Assignment:
Look for "The height and width of the screenshot is (740, 1500)." in the records below, then copy that line and every line after it, exactly and with nothing added.
=== Section Start ===
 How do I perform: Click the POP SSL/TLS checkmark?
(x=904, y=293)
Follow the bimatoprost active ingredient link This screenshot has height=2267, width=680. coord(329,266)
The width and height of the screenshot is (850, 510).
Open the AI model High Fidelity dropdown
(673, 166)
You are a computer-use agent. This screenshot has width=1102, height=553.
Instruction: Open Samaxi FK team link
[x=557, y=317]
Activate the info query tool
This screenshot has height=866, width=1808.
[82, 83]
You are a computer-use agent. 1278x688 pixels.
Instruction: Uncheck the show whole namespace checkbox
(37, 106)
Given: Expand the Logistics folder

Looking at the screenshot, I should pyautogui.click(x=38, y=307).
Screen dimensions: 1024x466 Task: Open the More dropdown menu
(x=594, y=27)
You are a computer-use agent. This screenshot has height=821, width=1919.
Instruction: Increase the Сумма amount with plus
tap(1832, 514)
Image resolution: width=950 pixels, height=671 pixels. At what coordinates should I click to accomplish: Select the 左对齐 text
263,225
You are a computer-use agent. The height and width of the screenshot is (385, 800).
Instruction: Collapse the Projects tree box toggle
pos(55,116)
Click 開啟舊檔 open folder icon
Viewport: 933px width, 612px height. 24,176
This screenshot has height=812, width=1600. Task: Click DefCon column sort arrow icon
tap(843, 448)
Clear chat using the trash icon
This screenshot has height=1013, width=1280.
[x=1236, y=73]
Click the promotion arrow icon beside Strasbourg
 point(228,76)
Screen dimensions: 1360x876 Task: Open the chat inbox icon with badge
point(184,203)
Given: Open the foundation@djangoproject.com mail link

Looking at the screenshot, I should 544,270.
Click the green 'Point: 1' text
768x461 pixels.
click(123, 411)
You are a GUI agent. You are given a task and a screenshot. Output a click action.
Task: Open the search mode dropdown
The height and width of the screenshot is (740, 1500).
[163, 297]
=== Section End ===
Result of this exercise:
The height and width of the screenshot is (740, 1500).
[163, 297]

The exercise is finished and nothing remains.